Huawei: Auf der Suche nach Vertrauen

Der chinesische Netzwerkausrüster und Handyhersteller Huawei weiß genau, dass im internationalen Wettbewerb Vertrauen wichtig ist. Jetzt geht Huawei in die Offensive und kämpft für eine bessere Reputation.

Ren Zhengfei hat die Zeichen der Zeit erkannt: „Ob unsere Kunden unsere Produkte kaufen wollen oder es überhaupt wagen, hängt davon ab, ob sie ihnen trauen oder nicht“, ließ der Chef und Gründer von Huawei seine Belegschaft jetzt in einer E-Mail wissen. „Daher gilt es, die Akzeptanz und das Vertrauen von Regierungen in der Welt zu gewinnen.“

Zur Zuverlässigkeitsoffensive der Chinesen gehört auch, dass am Dienstag (22.01.2019) deutsche Journalisten das Cyber-Sicherheitslabor von Huawei im südchinesischen Dongguan besichtigen durften.
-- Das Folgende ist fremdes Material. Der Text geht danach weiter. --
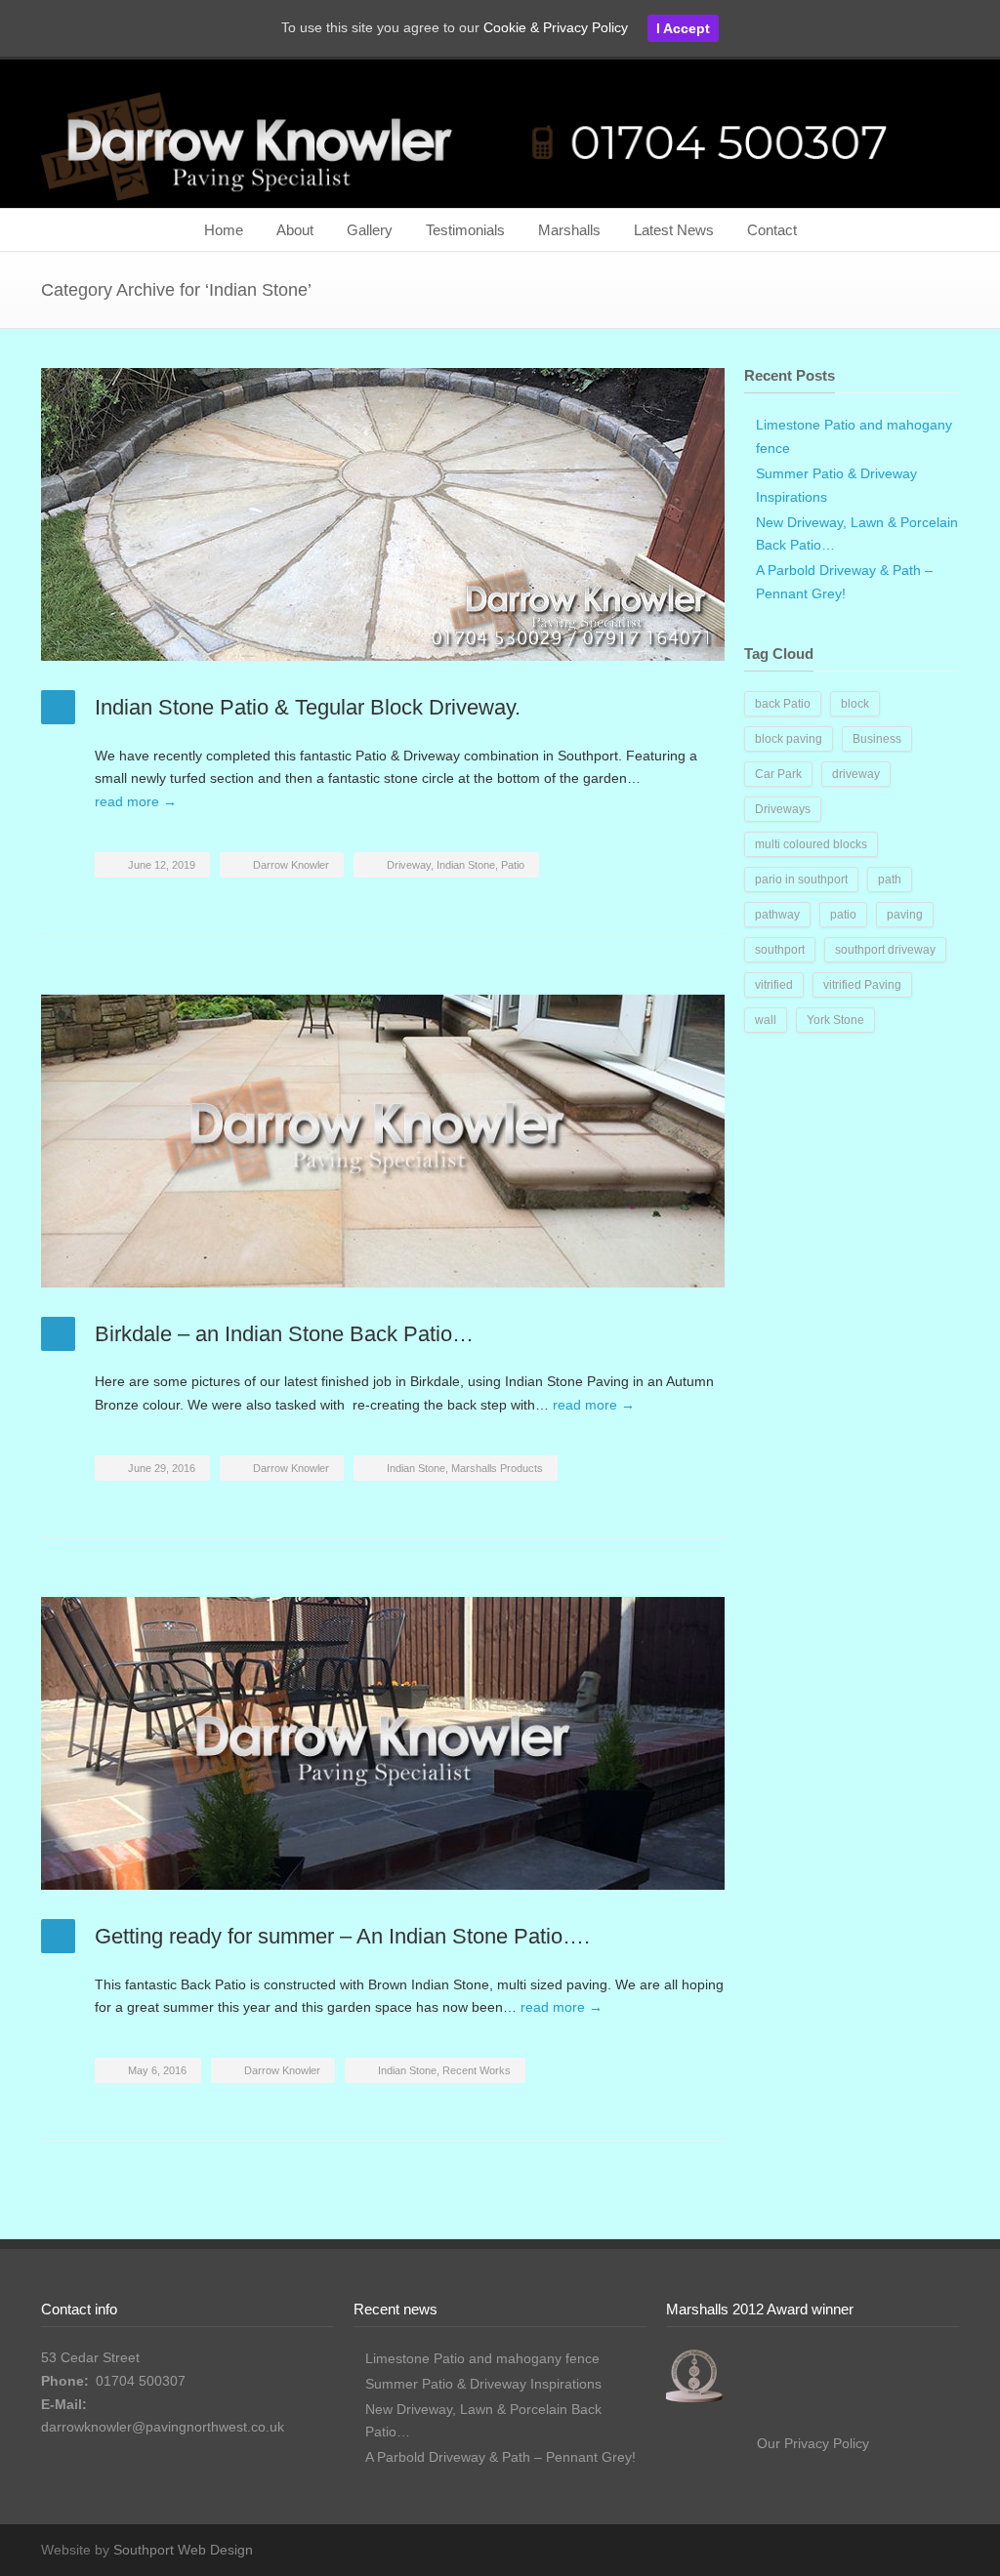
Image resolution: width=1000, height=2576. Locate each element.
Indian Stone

Die Botschaft dieser PR-Aktion war ganz offenbar: Wir kümmern uns wirklich um Sicherheit und lassen uns dabei sogar über die Schulter schauen!

Ob die Worte von Huaweis neuem Deutschland-Chef Dennis Zuo auch vertrauensbildend waren? „Huawei-Produkte sind nur wie ein Ziegelstein“, sagte er bei dem Pressetermin den deutschen Journalisten. „Er wird nach bestimmten Standards gebaut. Es lässt sich nicht sagen, dass die Sicherheit des Hauses von diesem Ziegelstein abhängt.“

Globales Misstrauen

Der Konzern aus Shengzen hat noch viel Arbeit vor der Brust, denn mit verquasten Sprachbildern wie diesen wird er kein Vertrauen gewinnen können. International haben die Chinesen einen miserablen Ruf: Sie stehen im Verdacht, sehr enge Kontakte zur eigenen Regierung und den Geheimdiensten zu pflegen und Werkzeug von Spionage und Wirtschaftsspionage zu sein.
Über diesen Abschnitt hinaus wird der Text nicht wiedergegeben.